DATA FOR PROCESSING
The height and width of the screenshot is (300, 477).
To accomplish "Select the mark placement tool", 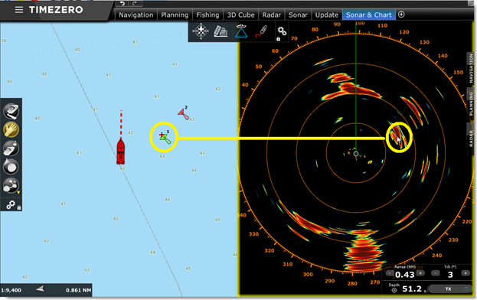I will pos(11,167).
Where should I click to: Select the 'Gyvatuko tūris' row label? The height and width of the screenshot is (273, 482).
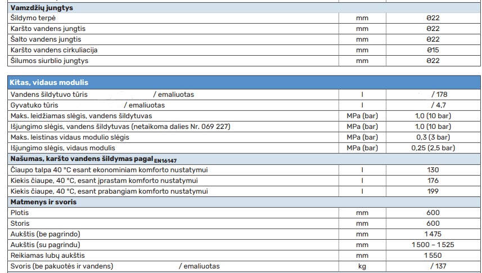tap(34, 105)
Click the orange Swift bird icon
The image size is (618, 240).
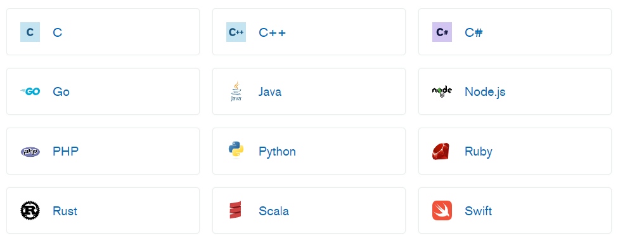(442, 210)
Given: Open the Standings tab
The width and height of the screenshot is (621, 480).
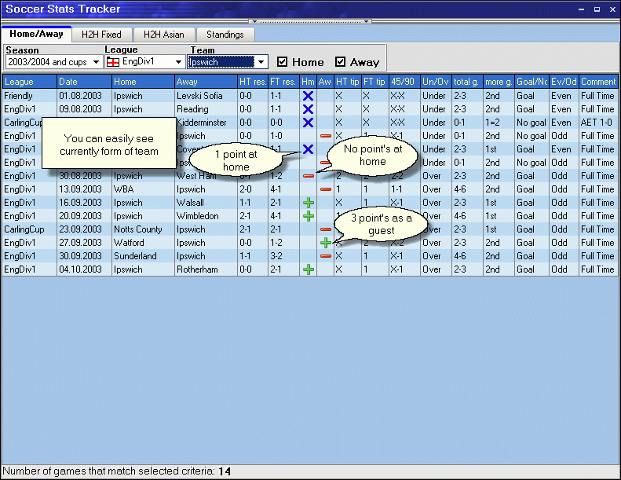Looking at the screenshot, I should tap(225, 35).
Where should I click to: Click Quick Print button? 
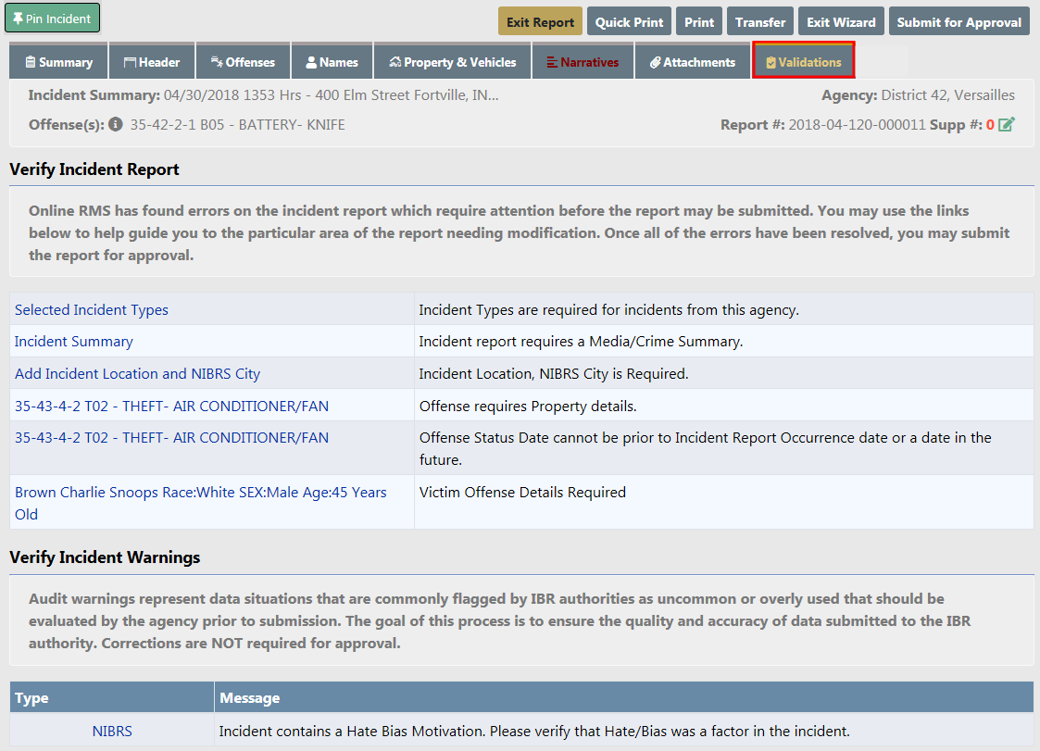(629, 22)
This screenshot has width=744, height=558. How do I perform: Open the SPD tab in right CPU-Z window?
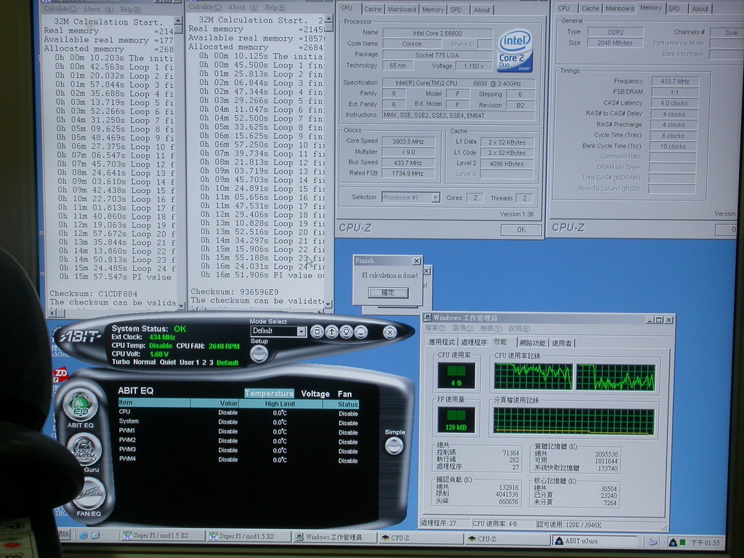pos(674,9)
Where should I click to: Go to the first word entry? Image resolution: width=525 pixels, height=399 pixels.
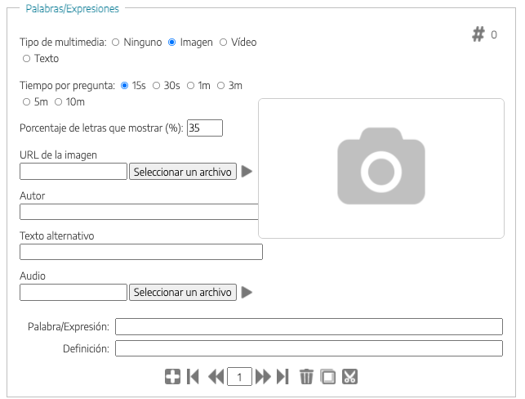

WHAT IS NEEDED
From the line that contains "Click the orange Swift bird icon" down to the final line of the entries above, please copy each line exactly, excluding pictures.

ANSWER TO THIS PROBLEM
Click the orange Swift bird icon
The image size is (618, 240).
(442, 210)
Given: Open the Standings tab
The width and height of the screenshot is (621, 480).
Looking at the screenshot, I should tap(225, 35).
Where should I click to: Click Quick Print button? 
(629, 22)
This screenshot has width=744, height=558. How do I perform: Open the SPD tab in right CPU-Z window?
pos(674,9)
Where should I click to: Go to the first word entry? Image resolution: width=525 pixels, height=399 pixels.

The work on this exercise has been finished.